Neue Helden, neue Aufgaben
"Wir haben uns alles vorgenommen und es verbessert" so Steve Gibson, Vizepräsident von Gearbox, bei der Präsentation in Köln. Wir sahen einen Abschnitt, in dem einer der neuen Helden eine Basis infiltrieren muss, um seinen Kumpel Roland zu befreien. Richtig gehört Roland, der Soldat aus dem ersten Teil. Gibson verriet dabei, dass es zwar vier neue Helden geben wird, aber dass ihr bei eurem Abenteuer auf alte Bekannte aus "Borderlands I" treffen werden. Die haben nämlich den Planeten Pandora so verändert, dass es mächtig viel Ärger gibt. Alle Missionen sollen jetzt deutlich dynamischer ablaufen, die Ziele sollen während der Mission wechslen und Skriptsequenzen gehören der Vergangenheit an.

In dem Demolevel tritt unser Held Salvador gegen Mutanten an, die nun clever unseren Schüssen ausweichen und gegen Roboter, die sich dank Drohnen selbst heilen können. Die Mission an sich sieht spannend aus. Während wir uns durch die Basis ballern, wird Roland in einem Container abtransportiert. Deshalb muss sich Salvador sputen, um ihn zu befreien. Dabei kann er eine Spezialität seiner Klasse zeigen: Zwei Waffen gleichzeitig tragen. Die Demo endet logischerweise mit einem Boss-Kampf, Ausgang ungewiss.

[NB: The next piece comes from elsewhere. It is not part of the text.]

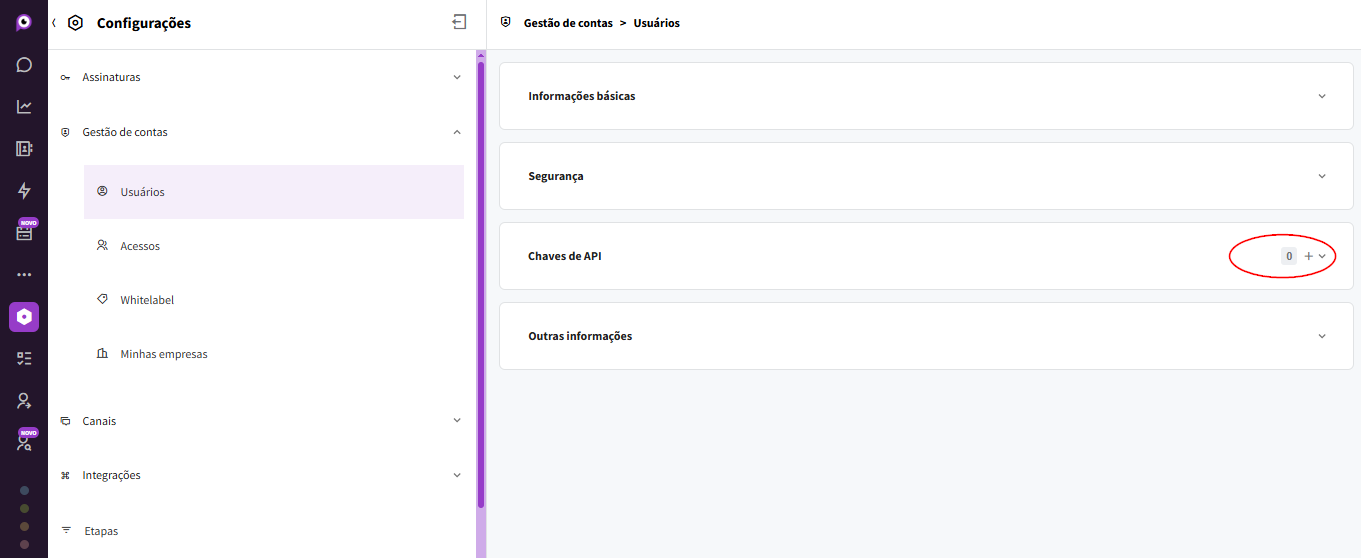Open the chat bubble icon in sidebar

click(24, 65)
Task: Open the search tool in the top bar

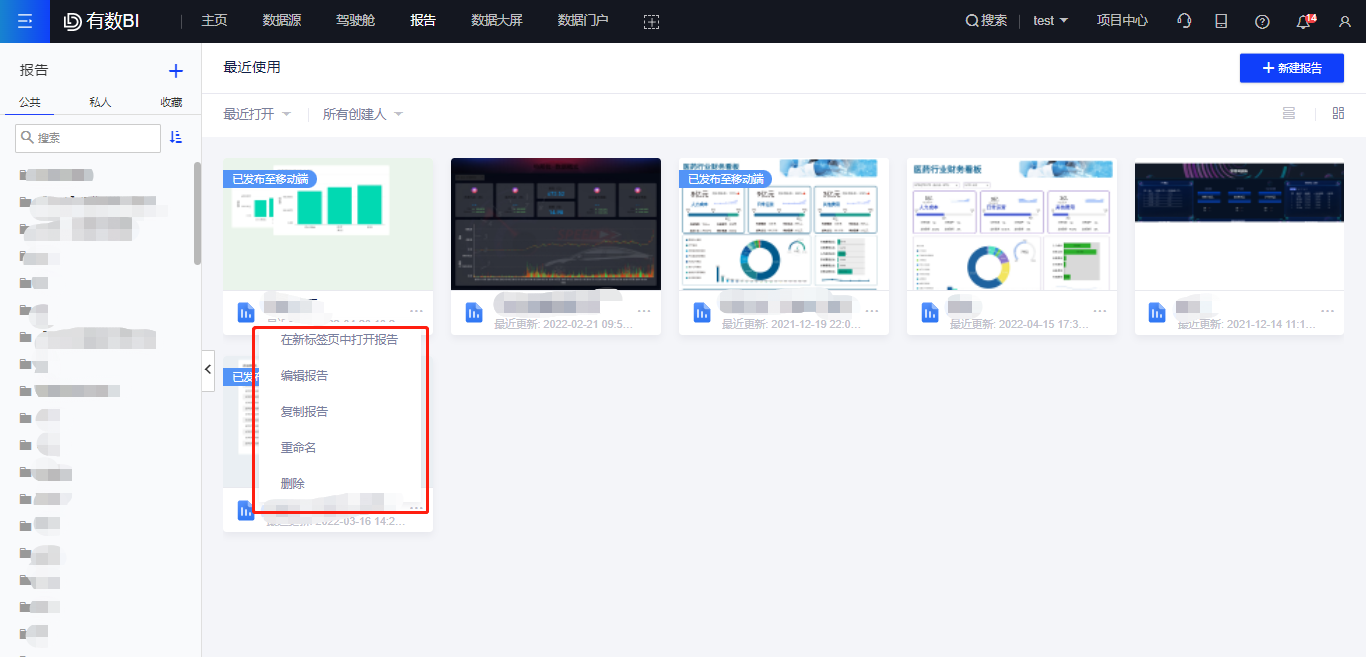Action: tap(985, 20)
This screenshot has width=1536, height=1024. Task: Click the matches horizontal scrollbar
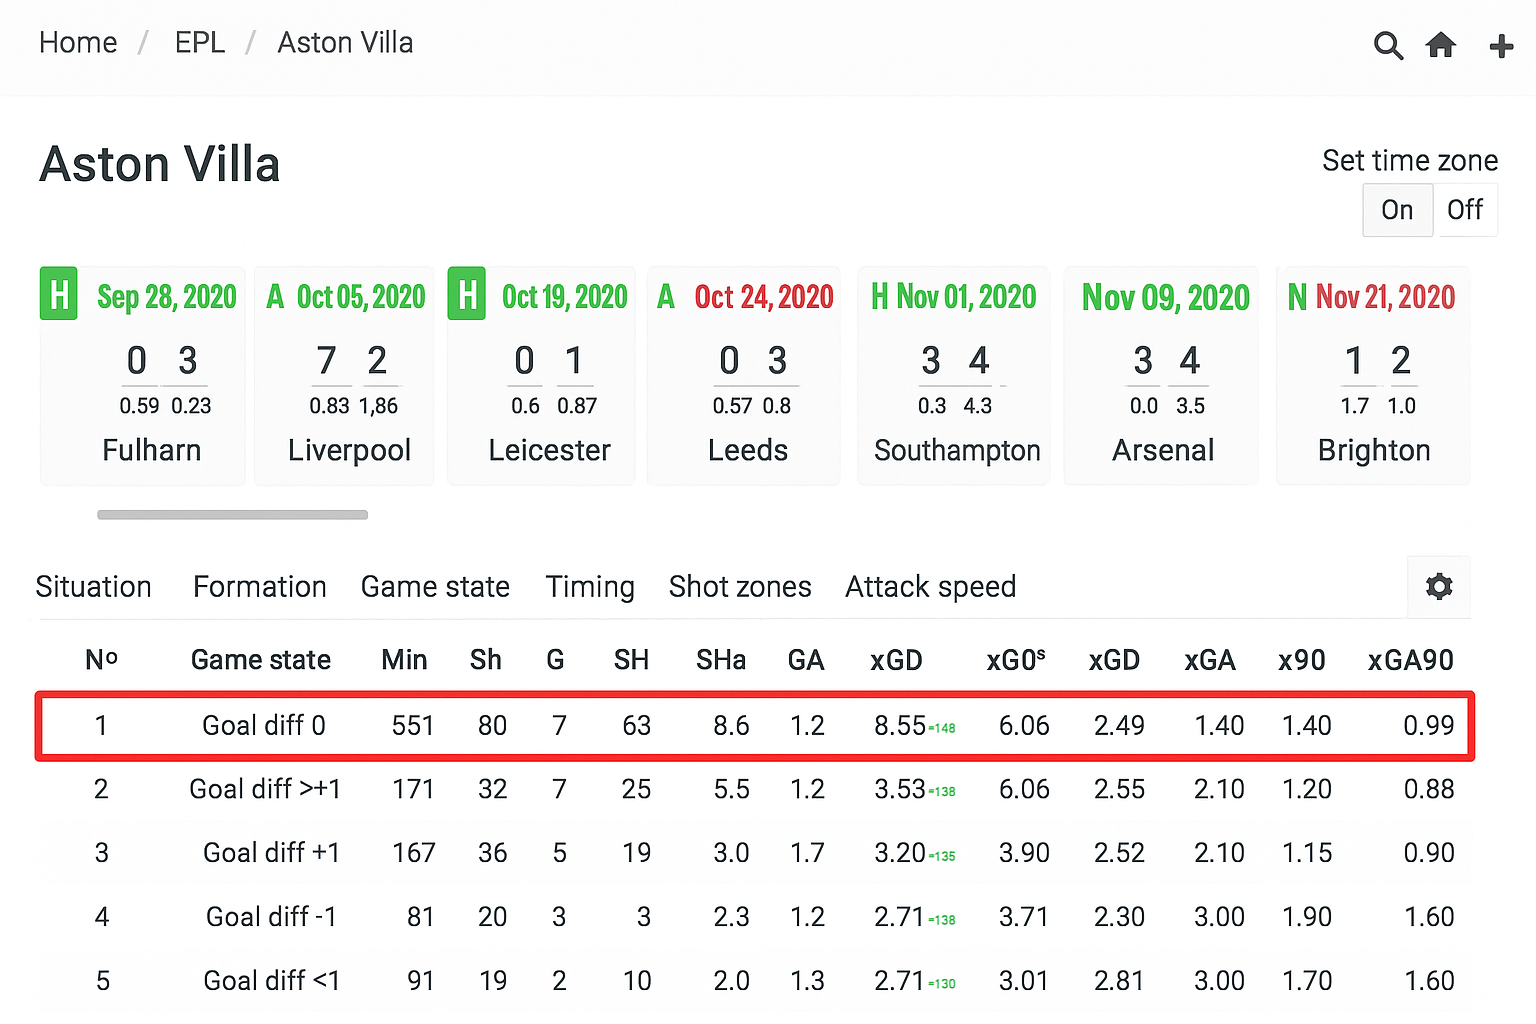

Waffen, Fahrzeuge und K.I. - alles scheint hier verändert worden zu sein. Es gibt zwar immer noch die zufällig generierten Waffen, aber diesmal sollen sie sich stärker unterscheiden. Beispielsweise können die Spieler nun eine geladene Waffe als Handgranate benutzen. Neben den "normalen" Waffenfabrikanten können jetzt auch die Banditen Ballermänner herstellen. Die sind zwar nicht besonders sexy, aber sehr effektiv. Von den Fahrzeugen sahen wir nur einen Typ, aber Gibson versprach, dass sich auch hier einiges getan hat. Ebenso wurde das Skillsystem aufgeräumt und verändert. Wie das das in der Praxis aber aussieht, ist noch unklar.
Der comicartige Grafikstil wurde beibehalten, allerdings ist das Panorama nicht nur bloße Kulisse, sondern wirklich begehbar. Insgesamt soll Borderlands 2 deutlich größer sein, als der erste Teil. Zahlen wollten uns die Macher aber nicht nennen.